Joy luck club lindo and waverly relationship trust

Joy Luck Club Final Project by Alyssa Lumba on Prezi

The Joy Luck Club Essays - Amy Tan's Joy Luck Club. The first relationship exists between Waverly Jong and her mother, Lindo. their rivalry pushes both mothers to thrust their daughters out of their trust, a mistake that costs them dearly . An example of one mother/daughter relationship in the Joy Luck Club, is that of Lindo and Waverly Jong. One of the main themes highlighted in the relationship. and Waverly Jong both share a disharmonious mother daugther relationship. Lindo and Waverly were both brought up in different worlds as.

My mother was alive when I wrote the story, but what would I have felt if she had died? I began a story that concerned exactly that: Waverly rebels against her mother, thinking she has become smarter and no longer needs to take her advice. My mother left behind three daughters in China and eventually was reunited with them. I met them when I went to China with my mother in In the story version, my mother believed her twin baby daughters died during the war, and after the mother died, June learns the other daughters are alive and goes to meet them.

What is common to both the real and fictional is a connection to the past and seeing what is shared despite circumstances.
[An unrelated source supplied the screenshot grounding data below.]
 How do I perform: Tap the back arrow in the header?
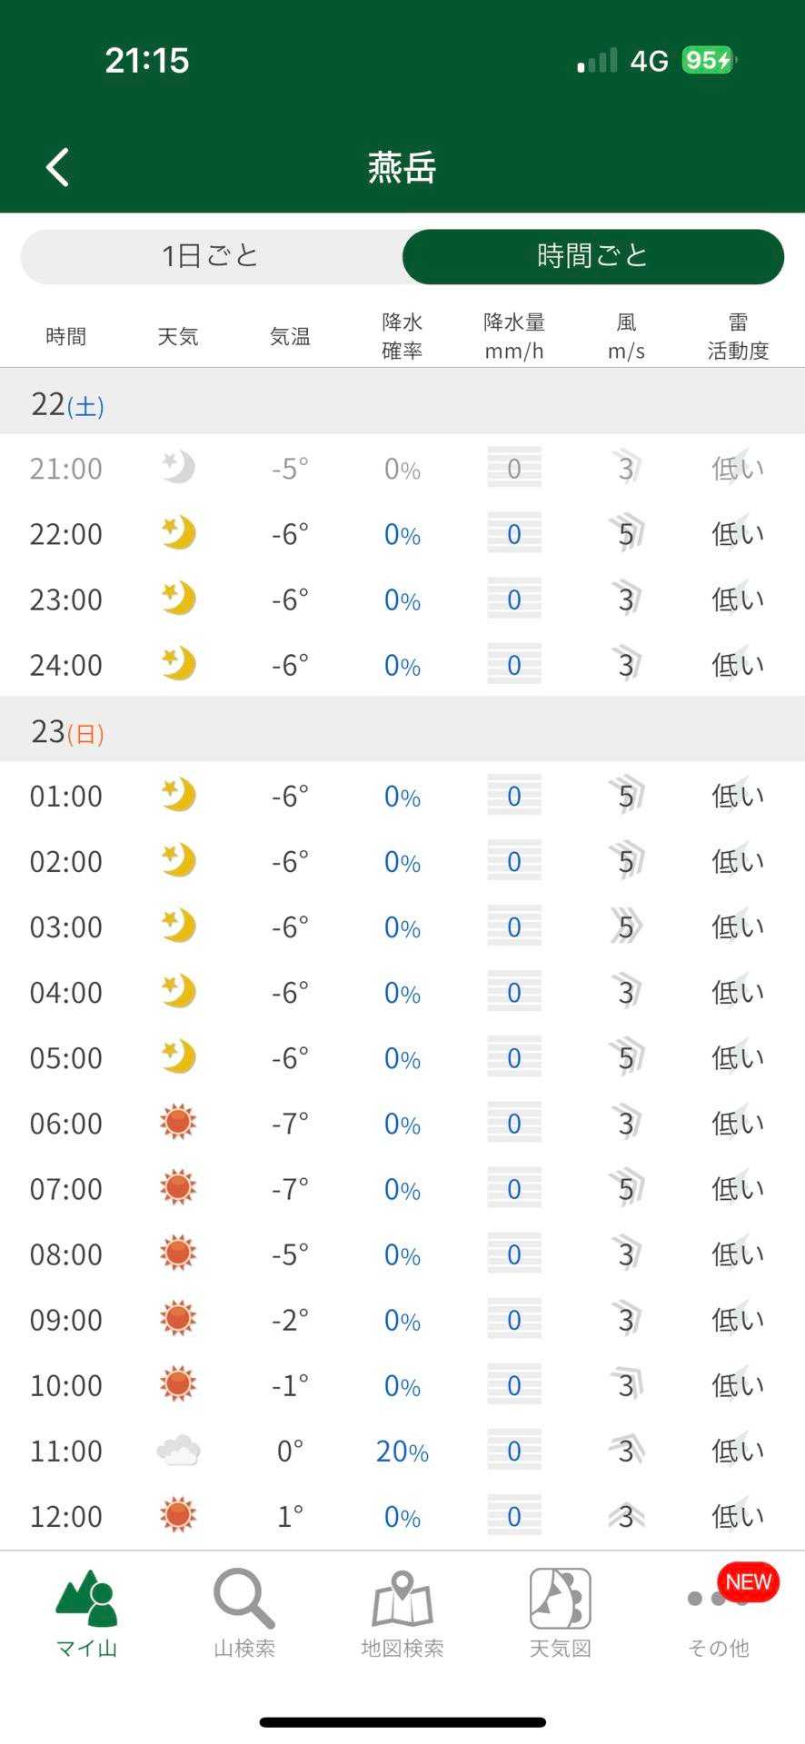click(x=58, y=167)
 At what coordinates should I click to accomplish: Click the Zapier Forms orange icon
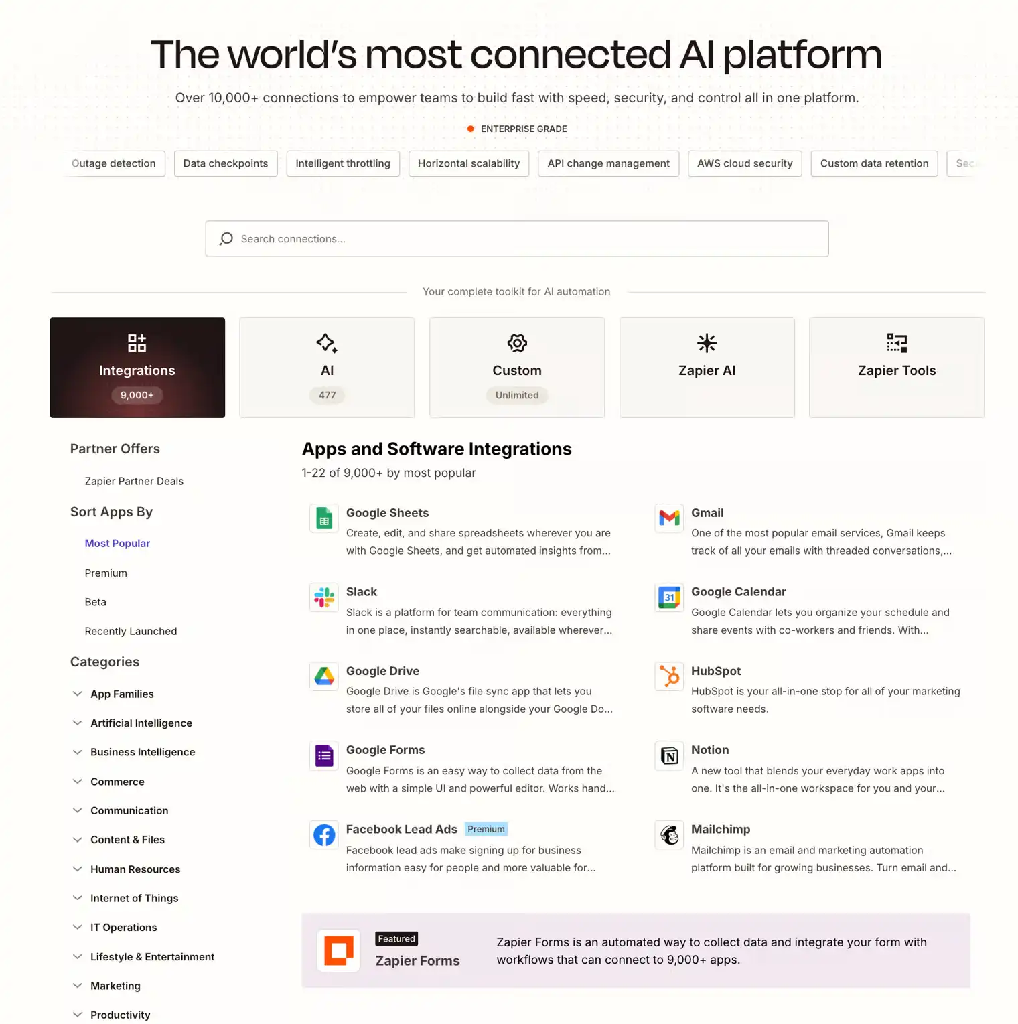(x=339, y=950)
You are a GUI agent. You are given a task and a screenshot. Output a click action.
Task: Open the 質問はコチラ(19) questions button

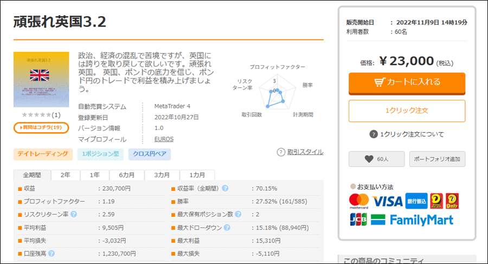click(41, 127)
The subterfuge of fiction is necessary for me as a writer to find truths. I know that sounds contradictory. To me, writing fiction is about cloaking myself in a subterfuge, making myself the hidden observer.

But what often happens is my realizing some of observations have to do with what is hidden in my family and in me. There is another strong influence of my mother in the way I write fiction. When she told stories of her past, she would act as if the memory was the same as the moment she was in. She would act out the scene as if it were unfolding in front of her, an invisible scene with ghosts, with her relaying to me what was occurring with an immediacy of details and emotions.

Go ahead and kill me, I tell him, and he is putting the gun in my face, right here, and everyone is screaming, and suddenly he is laughing and he is putting the gun down. He is telling everybody it is only a joke.

He is happy he fooled them into being scared. I know it is not a joke. The Joy Luck Club was made into a feature film inand you wrote the screenplay for it. What was that experience like? What are your thoughts on the resulting film?

Would you consider adapting any of your other works of fiction for movies? In spite of being aware and wary of all the bad things that can happen to writers who dream of turning their novels into films, I had a surprisingly good experience, and it resulted in a movie I love. In the beginning, I turned down several offers to option the book, because I feared that someone would make a film that was appalling in its depictions of Chinese people, for example, that people would wear coolie hats and have curved dagger fingernails, even though they were not in the rice fields or selling opium to Charlie Chan.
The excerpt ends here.